Six Basic Tips on Writing a Financial Analysis Paper

Why do students learn to write a financial analysis paper? This assignment helps students improve their knowledge about the structure of every company. If they decide to found their own firm, they should know how to manage its financial health. This knowledge is vital for investors too. If they analyze the financial condition of the specific company correctly, they will be able to invest in this company without any negative consequences. If you devote your money to a venture, you should know whether it is safe and reliable. A professional financial analysis is able to display the actual financial condition of the particular company. If you want to learn how to complete a factual financial analysis paper, dwell on these basic writing tips.

Tip #1: Analyze the Existing Financial Statements

The foremost duty of everyone who wants to cope with a detailed financial analysis is to obtain financial statements. If you analyze a specific company suggested by the teacher, you can find its financial statements in the Internet or in the definite books on business and accounting. If you are ambitious to research a completely different firm, you can receive these documents directly from its owner. Of course, this job is often complicated. Nevertheless, if you have had your practice at the chosen company, you can receive at least several financial statements devoted to the certain period in the past. There is hardly a boss who will supply you with the relevant information of this kind. Bear in mind that a financial statement is a complex document that embraces numerous minor documents, like a balance sheet, an income statement, an equity statement and a cash flow statement. You will have to look through and analyze every document in order to complete a full financial analysis paper

Tip #2: Look over a Balance Sheet

A balance sheet is the document that demonstrates the balance between such elements as assets, liabilities and owner’s equity. This balance is paramount for the objective survey of the specific firm. You should know about its assets and debts. Moreover, you ought to examine the shareholder equity. It is smart to pay attention to any shifts in this balance in order to find the weak sides of the company. It is a bad signal when a company loses its assets and increases its debt without any objective reasons.

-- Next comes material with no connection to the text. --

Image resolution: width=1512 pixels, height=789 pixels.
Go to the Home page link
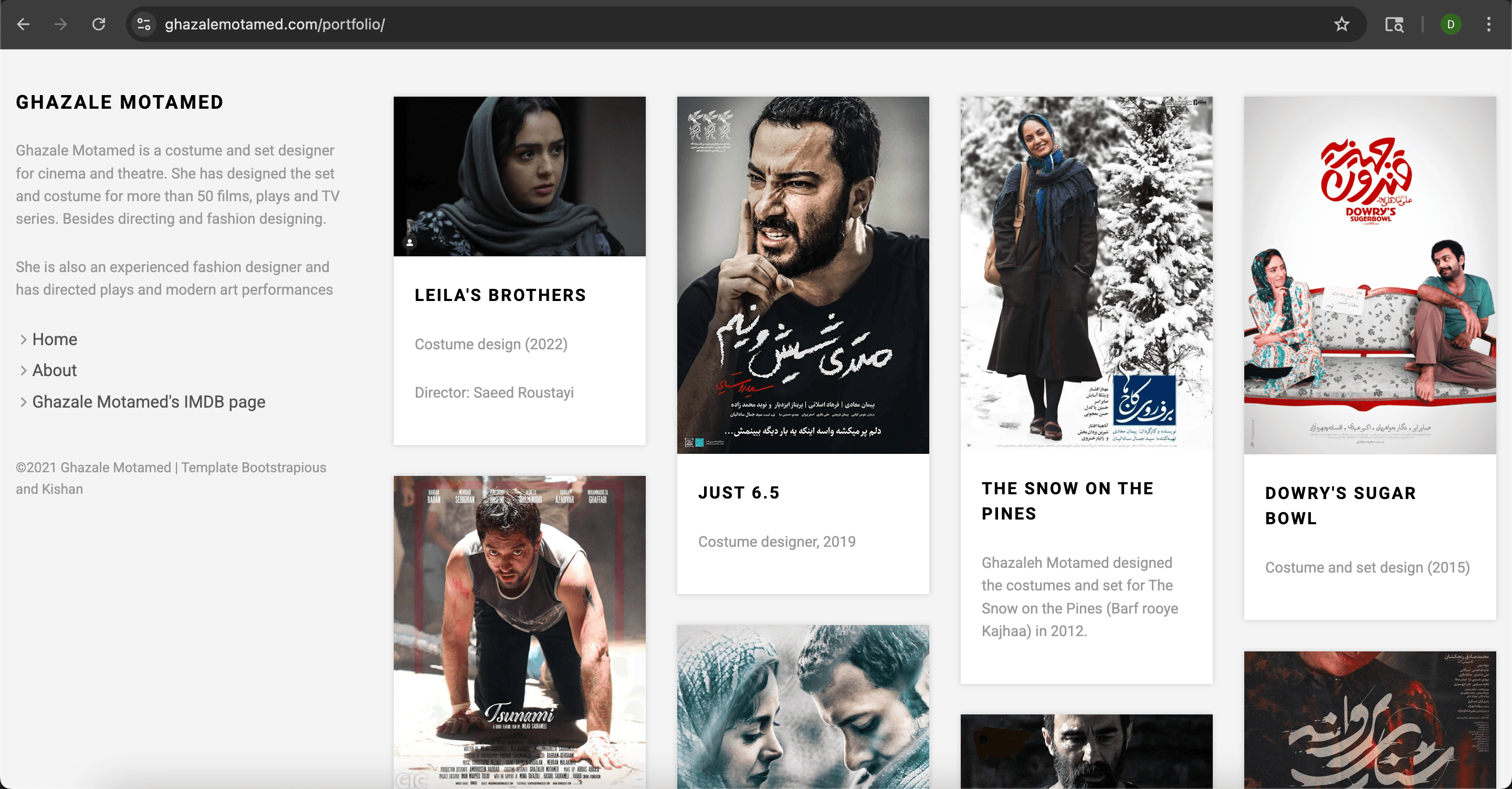point(55,339)
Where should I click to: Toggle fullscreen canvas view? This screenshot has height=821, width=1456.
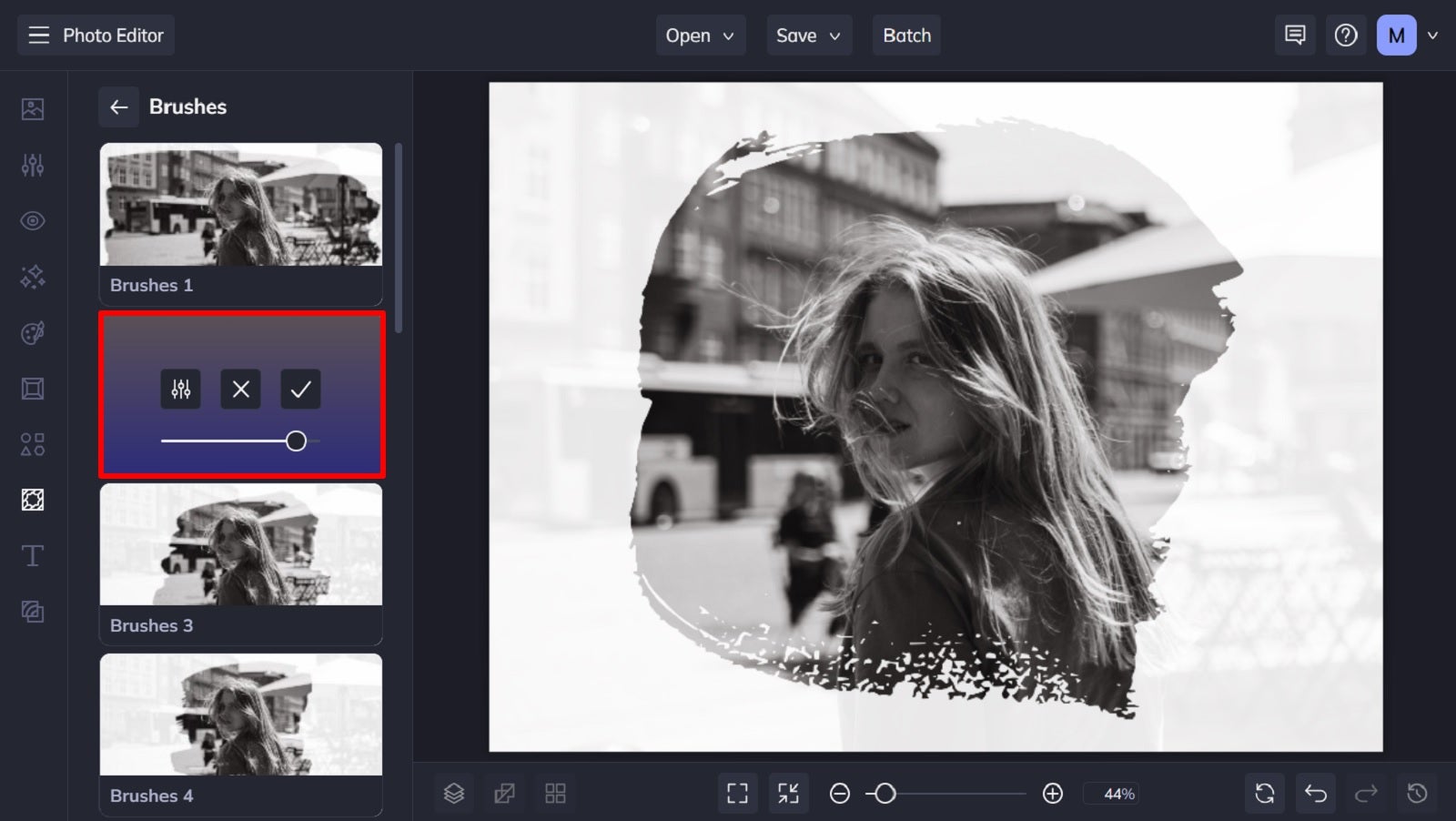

Tip #3: Inspect an Income Statement

This statement shows the income and loss of a company’s capital. A common successful company has a tendency of the gradual increase of its income indicator. When you notice the reduction of the firm’s revenue, it means that it is close to crisis and bankruptcy. Such firms are unreliable and require reorganization and alteration of their business strategy.

Tip #4: Observe a Statement of Changes in Equity

This statement concentrates on the analysis of the changes that have occurred within the shareholder’s equity. It is vital to know whether a company purchases new stocks or not. It can illustrate its future plans for the further development. The owner’s equity can be measured in the easiest way. You ought to subtract the liabilities from the assets. If the sum of the equity is gradually reducing, it is a bad sign for the financial health of the specific firm.

Tip #5: Study a Cash Flow Statement

A cash flow statement resembles an income statement. However, there is a slight difference between these documents. A cash flow statement can be more useful for the objective and scrupulous survey of a company’s financial condition. This statement contains the precise facts concerning the sum of the money a company actually possesses. Furthermore, it demonstrates all expenses and profits. It shows the sources of cash flow. You can learn about the ways a company receives its profit. A cash flow statement is one of the documents that can prove the guilt of a cheating and unfair entrepreneur.

Tip #6: Calculate a Company’s Ratio and Competitiveness

When you want to capture the actual financial condition of a peculiar firm, you ought to calculate its financial ratio analyzing all financial statements and their components. You can compare the results with the ratios of other companies of the same sector on the market. If the ratio increases, it means that a company copes with the obstacles and accumulates cash. If a company possesses a reducing ratio, its competitiveness on the market falls down. Bear in mind that you cannot compare two companies if you do not conduct financial analysis papers for both of them. Thus, students do not need to compare ratios and performance of several companies. They just need to look over the financial health of a one particular firm to demonstrate their knowledge about the basic process of financial analysis paper writing in college and universty.